▶ [Source excerpt]
He replied, ‘Submission means that you should bear witness that there is no god but God and that Muhammad is God’s messenger, that you should perform the ritual prayer, pay the alms tax, fast during Ramadan, and make the pilgrimage to the House if you are able to go there.”
The man said, “You have spoken the truth.” We were surprised at his questioning him and then declaring that he had spoken the truth. He said “Now tell me about faith.”
He replied, “Faith means that you have faith in God, His angels, His books, His messengers, and the Last Day, and that you have faith in the measuring out, both its good and its evil.”
Remarking that he had spoken the truth, he then said, “Now tell me about doing what is beautiful.”
He replied, “Doing what is beautiful means that you should worship God as if you see Him, for even if you do not see Him, He sees you.”
Then the man said, “Tell me about the Hour”
The Prophet replied, “About that he who is questioned knows no more than the questioner.”
The man said, “Then tell me about its marks.”
He said, “The slave girl will give birth to her mistress, and you will see the barefoot, the naked, the destitute, and the shepherds vying with each other in building.”
Then the man went away. After I had waited for a long time, the Prophet said to me, “Do you know who the questioner was, ‘Umar?” I replied, “God and His messenger know best. “He said, “He was Gabriel. He came to teach you your religion. ”
To begin explaining the meaning of this hadith let us flesh it out by adding some background information that would be obvious to the original listeners but not to a reader situated many centuries and miles away.
Try to imagine the situation. The Messenger of God, at the time the greatest human being on the face of the earth (as far as his companions were concerned – and the historical record bears them out), is sitting at the edge of an oasis in Medina with a group of his companions, that is, people who have accepted that he is the mouthpiece of God. Suddenly a man appears whom no one recognizes.
Medina, at the time, is a tiny community in the midst of the desert (with a population of several hundred or perhaps a few thousand). Everyone knows everyone. If a traveler arrives, it is no small event, given the difficulty of travel and the small population. Everyone learns about new arrivals within hours. The system of personal relationships established by familial, tribal, and other bonds ensures that news is spread around much more efficiently than can ever be accomplished by today’s six o’clock news. A man appears whom no one knows, but no one has arrived in town for several days, except the uncle of so and so, whom several of them have already seen.
Not only do the companions fail to recognize the man, but he also shows no signs of travel, which is very strange. If they do not know him, then he must be a newly arrived traveler. Someone would not be able to freshen up that quickly after several days of travel in the desert, even if he had traveled only by night on the back of a camel. (You think you feel bad after six hours in a car-think of six days in the hottest and dustiest environment you can imagine, with no air-conditioned rest stops for coffee or soda.)

▶ [Work instructions]
(a) Please copy the hadith excerpt from "To begin explaining" to "and miles away.".
(b) Say whether each statement agrees with the hadith excerpt, answering yes or no and quoting the words that decide it.
(i) Faith includes faith in the measuring out, both its good and its evil.
(ii) Medina at the time had a population of tens of thousands.
(iii) The companions recognized the man who arrived.
(c) List everything the reply about faith in the hadith excerpt says one has faith in.

▶ [Dataset extract]
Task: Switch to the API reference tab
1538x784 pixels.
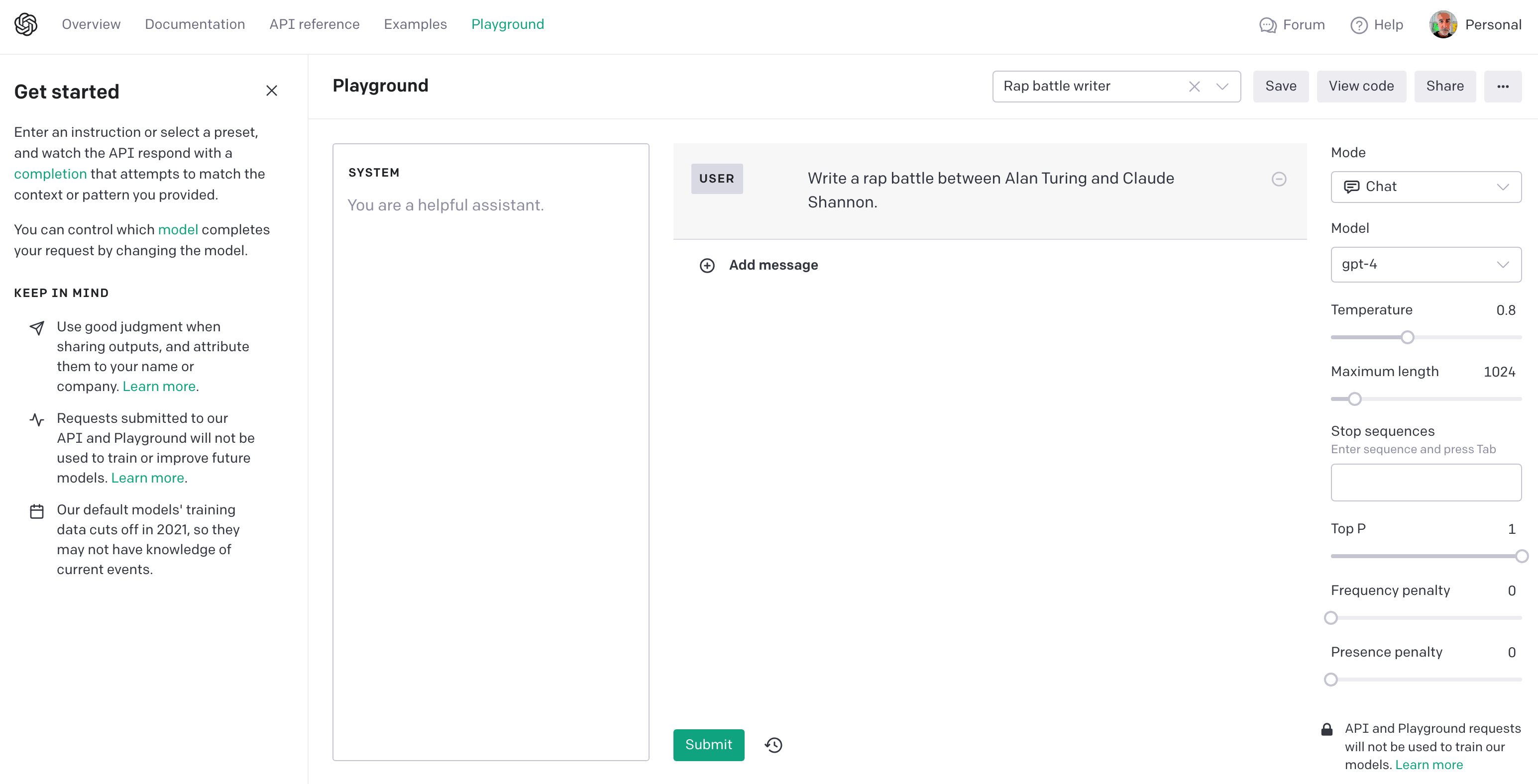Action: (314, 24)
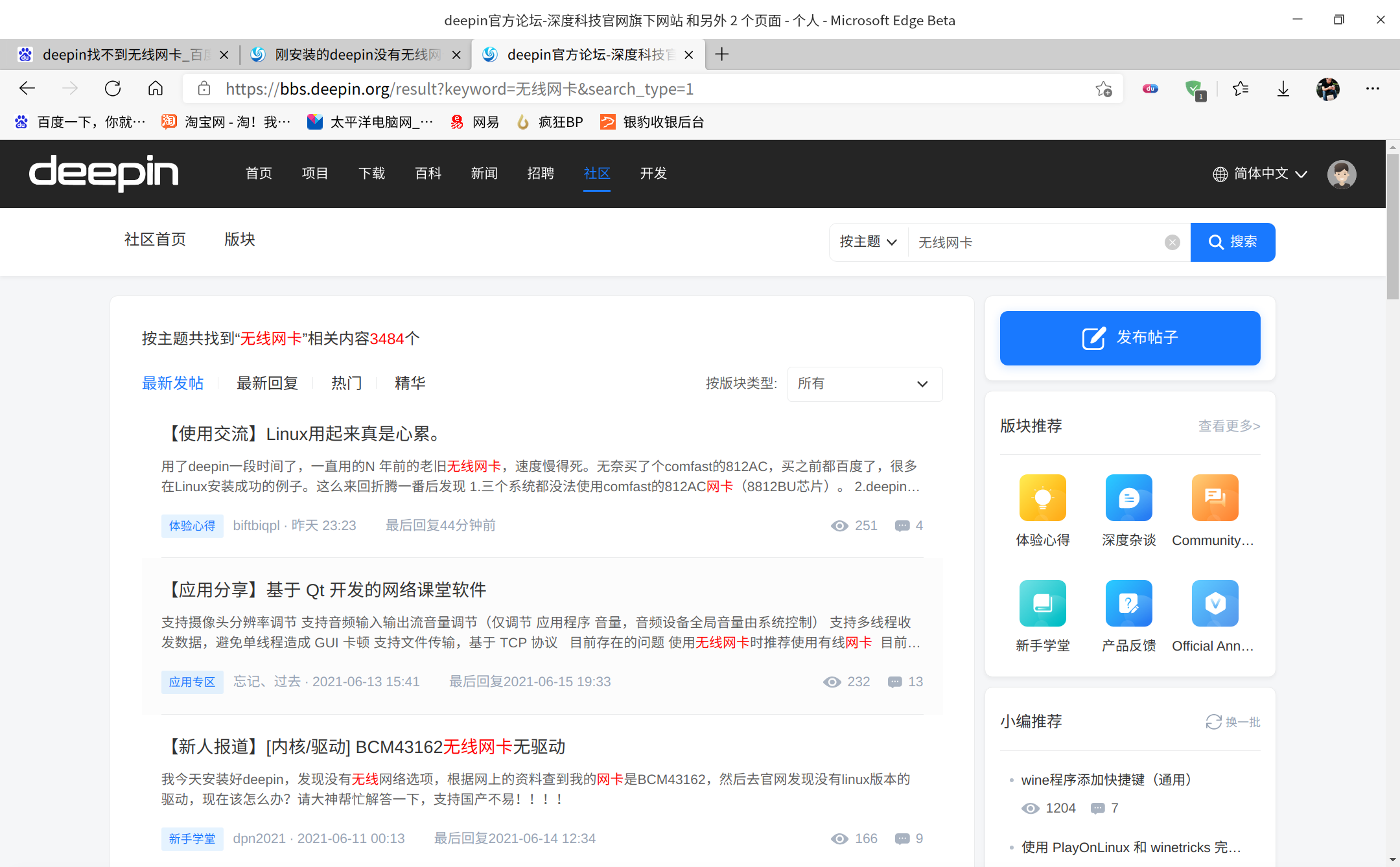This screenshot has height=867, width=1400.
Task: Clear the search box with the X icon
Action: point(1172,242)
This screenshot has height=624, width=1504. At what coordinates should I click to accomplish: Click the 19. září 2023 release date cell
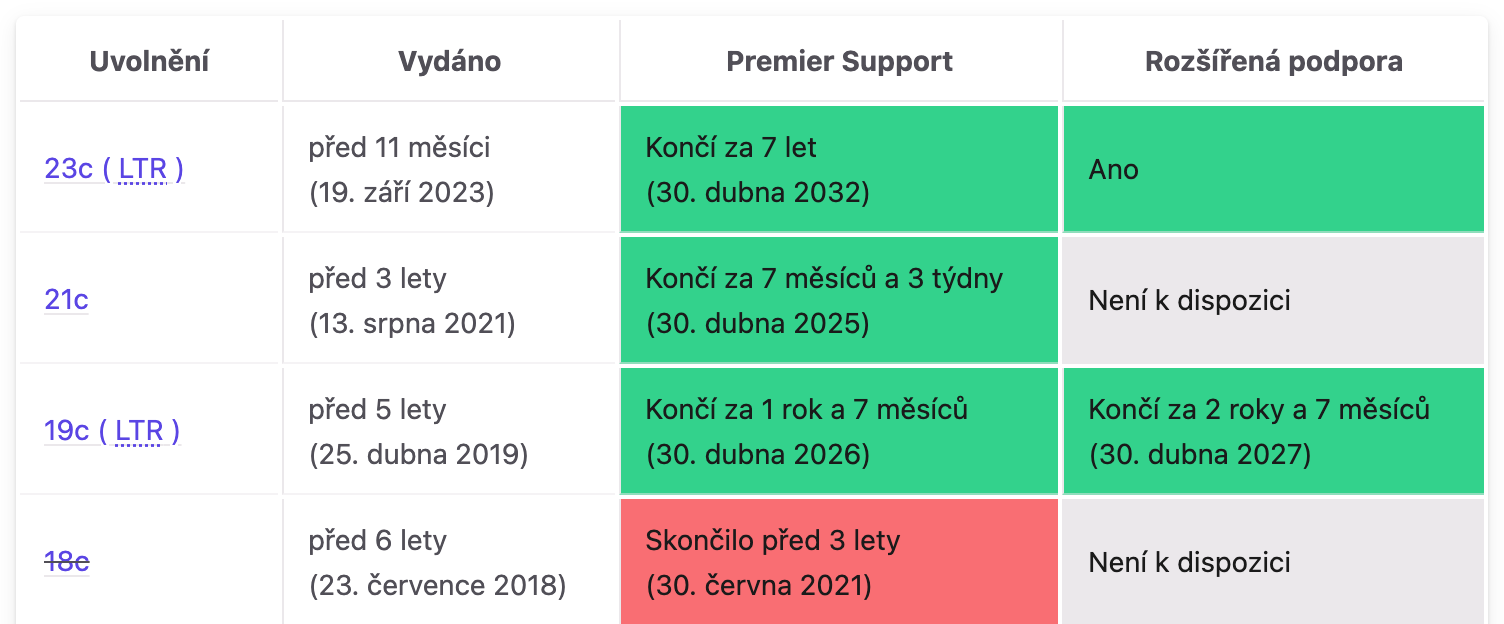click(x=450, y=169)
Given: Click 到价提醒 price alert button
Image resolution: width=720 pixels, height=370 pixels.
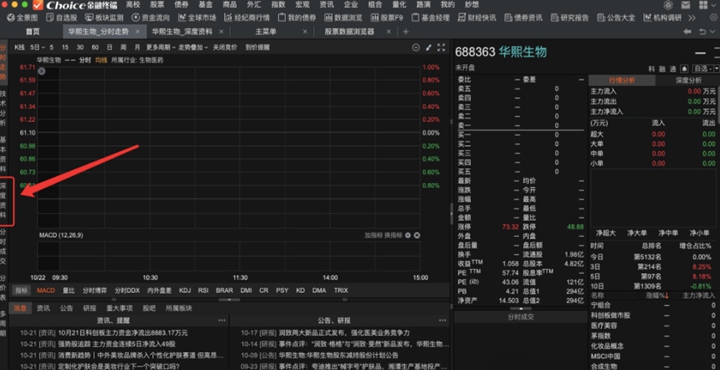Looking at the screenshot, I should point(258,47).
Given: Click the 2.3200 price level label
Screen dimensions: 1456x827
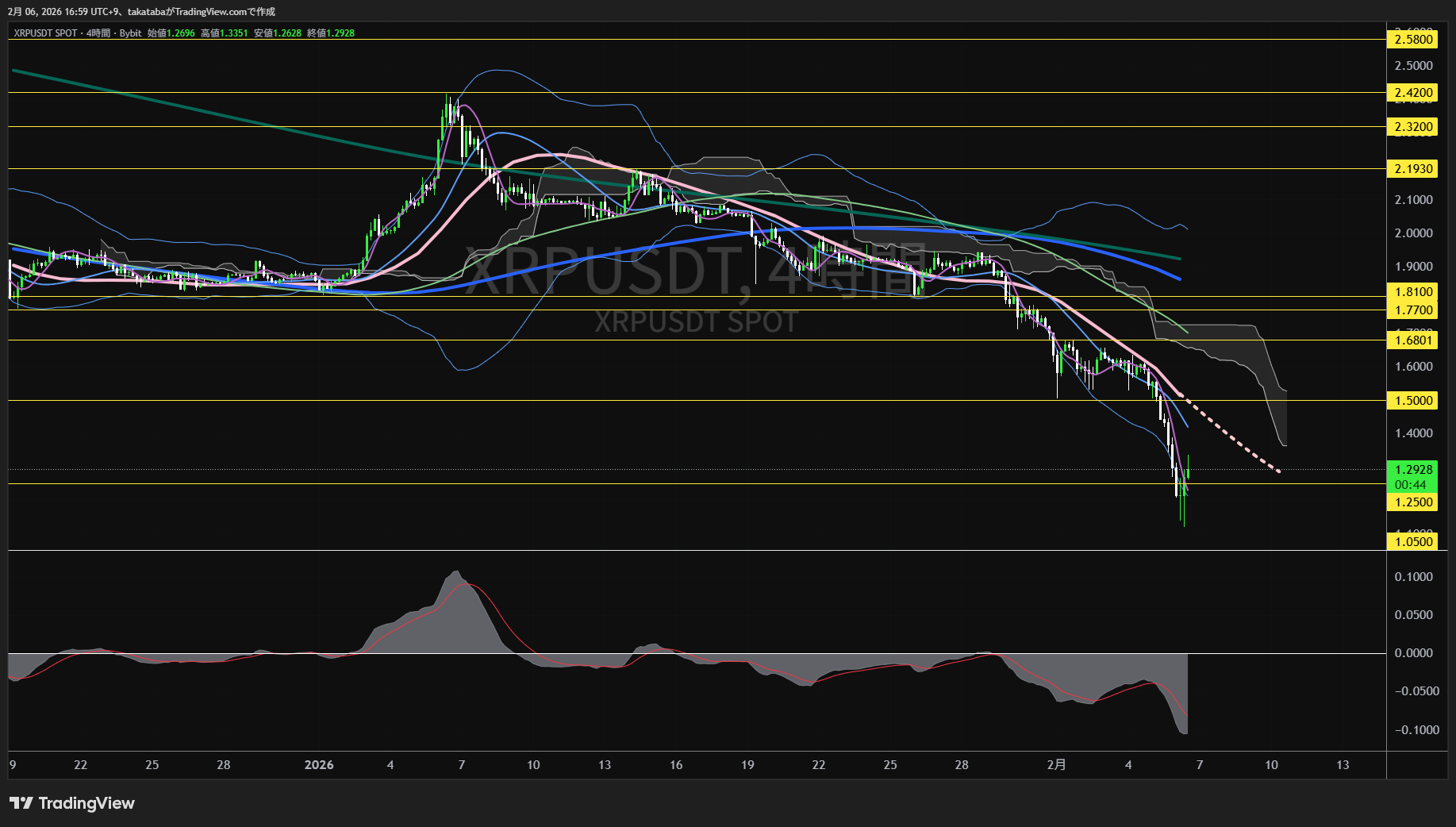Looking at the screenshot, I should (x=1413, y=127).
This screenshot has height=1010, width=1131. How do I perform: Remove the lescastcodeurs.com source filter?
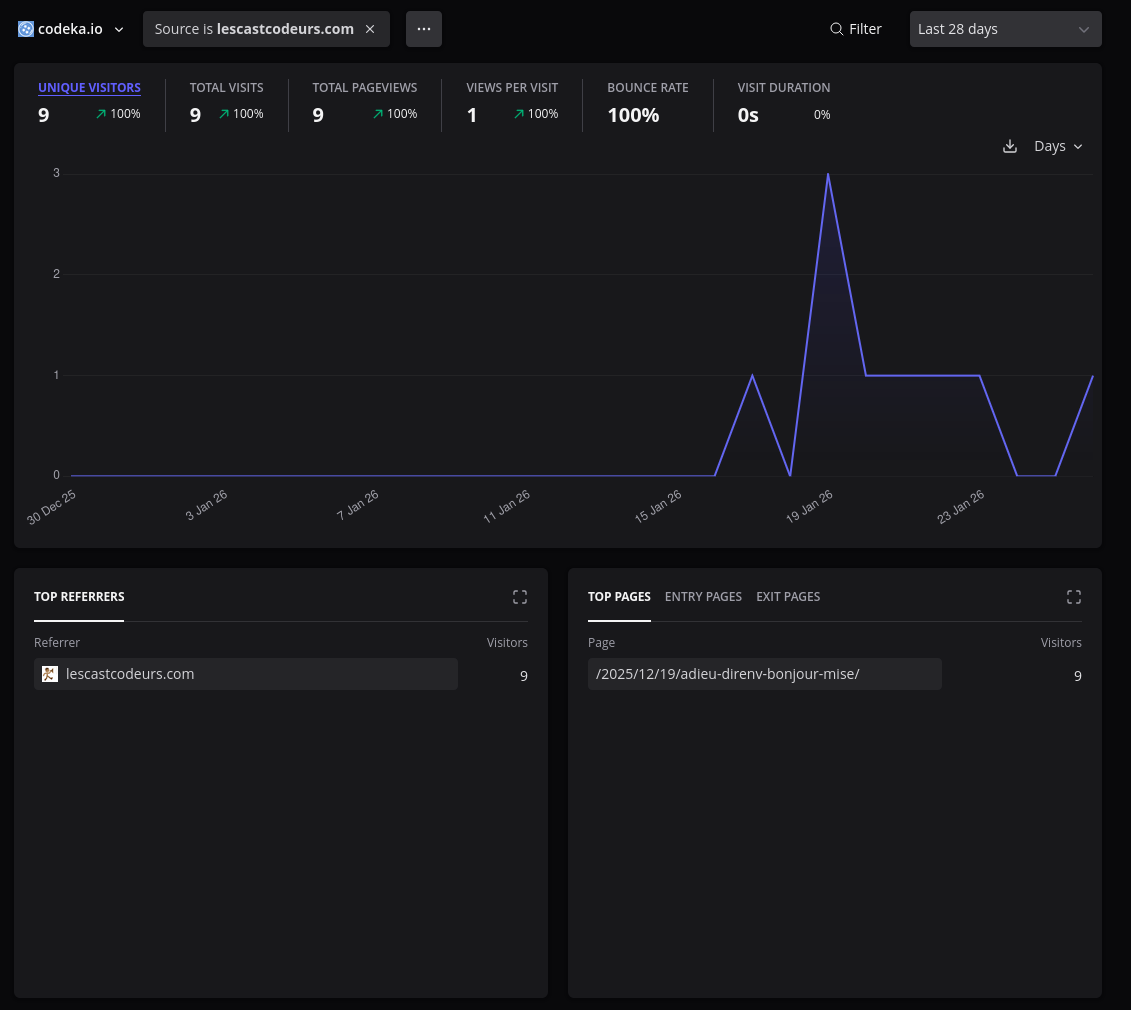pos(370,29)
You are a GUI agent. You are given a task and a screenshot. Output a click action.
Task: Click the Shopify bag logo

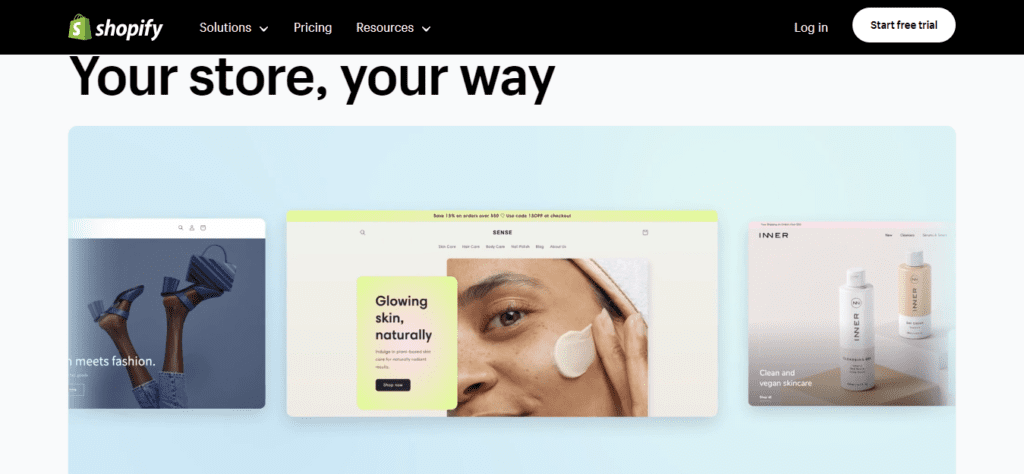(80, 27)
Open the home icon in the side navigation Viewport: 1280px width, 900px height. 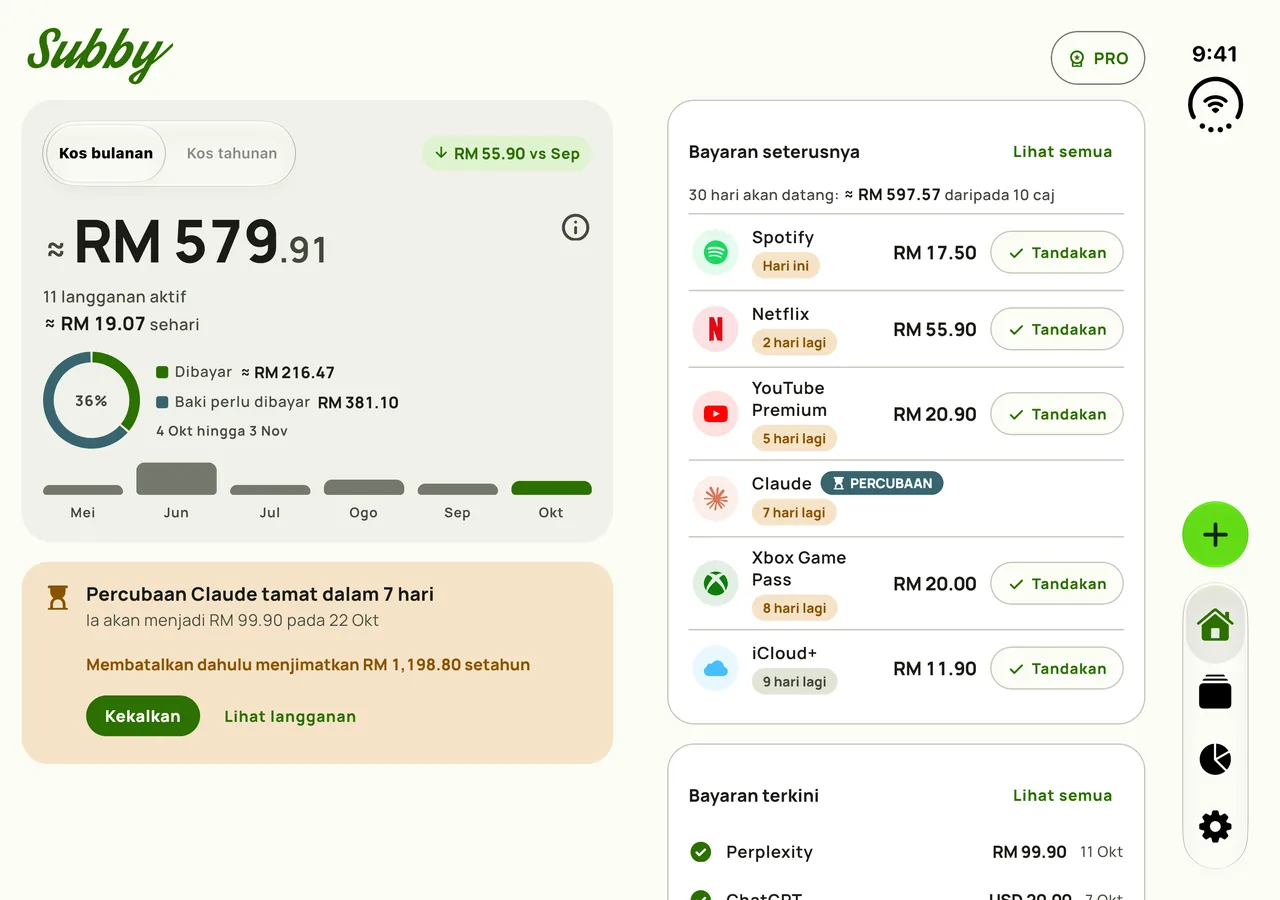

▶ [Solutions to the problems]
(a)
To begin explaining the meaning of this hadith let us flesh it out by adding some background information that would be obvious to the original listeners but not to a reader situated many centuries and miles away.

(b)
(i) Yes: "you have faith in the measuring out, both its good and its evil"
(ii) No: "with a population of several hundred or perhaps a few thousand"
(iii) No: "Not only do the companions fail to recognize the man"

(c)
God
His angels
His books
His messengers
the Last Day
the measuring out, both its good and its evil